William Cheetham Petitioner
- Place: Bolton
- Role: Demonstrator,Injured,Petitioner
- Occupation: Weaver
Petitioner describes the attack and the wounds he received. Had been in the Lancashire militia during the Napoleonic Wars.
Account
Download accountPetition of William Cheetham
House of Commons, Votes and Proceedings, 15 May 1821
A Petition of William Cheetham, Weaver, of Bolton, in the County of Lancaster, was presented, and read; setting forth, That the Petitioner attended a Public Meeting legally and peaceably assembled at Manchester on the never-to-be-forgotten bloody 16th of August, 1819, when Henry Hunt, Esquire, was unanimously called to the Chair; and that immediately after the Chair was taken, the Yeomanry Cavalry surrounded the hustings, and to the astonished mind of the Petitioner formed line and charged the unarmed and defenceless multitude, cutting and maiming indiscriminately all before them, towards St.

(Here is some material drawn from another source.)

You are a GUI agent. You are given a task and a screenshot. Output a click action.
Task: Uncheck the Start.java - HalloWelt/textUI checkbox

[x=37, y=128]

Peter's Church; the second charge was direct upon the Petitioner, and many hundreds more, down Lad Lane, where a great many were wounded and some killed, but with great difficulty the Petitioner escaped into Peter Street, and there the infuriated and cowardly Meagher, the Trumpeter of the Manchester Yeomanry Cavalry, came riding in front of four or five of them, and said, “Damn you, disperse;” the Petitioner said to him, “You stop our way, give us room, and we will begone;” he made way, and they all got past him unhurt, but as the Petitioner was the last to pass him, he said, “Damn you, I will cut your head off,” and gave the Petitioner a wound in the neck of three inches in length and one deep, and cut nine inches off the rim of the Petitioner's hat; the Summer Assizes came on, and the Petitioner went to Lancaster, in the expectation of bringing the cowardly Trumpeter to justice; but, lo! The Grand Jury, of which the Right honourable Lord Stanley was Foreman, the Petitioner's late Colonel, threw out the Bill; his Lordship asked the Petitioner what Regiment he had been in; his answer was, in the second Regiment of Lancashire Militia; his Lordship said, laughingly, he was sorry one of his regiment should have brought himself into such a hobble; the Petitioner then attempted to show to his Lordship his hat that was cut, and the blood that run from his wound out to his clothing, but his Lordship would not look at them or allow the Petitioner to show them; so that the Petitioner most humbly prays, That the House will cause an impartial inquiry to be made into the atrocious and bloody deeds committed on that never-to-be-forgotten 16th of August; and the Petitioner would feel great pleasure in making oath at the Bar of the House to all or any part of this Petition.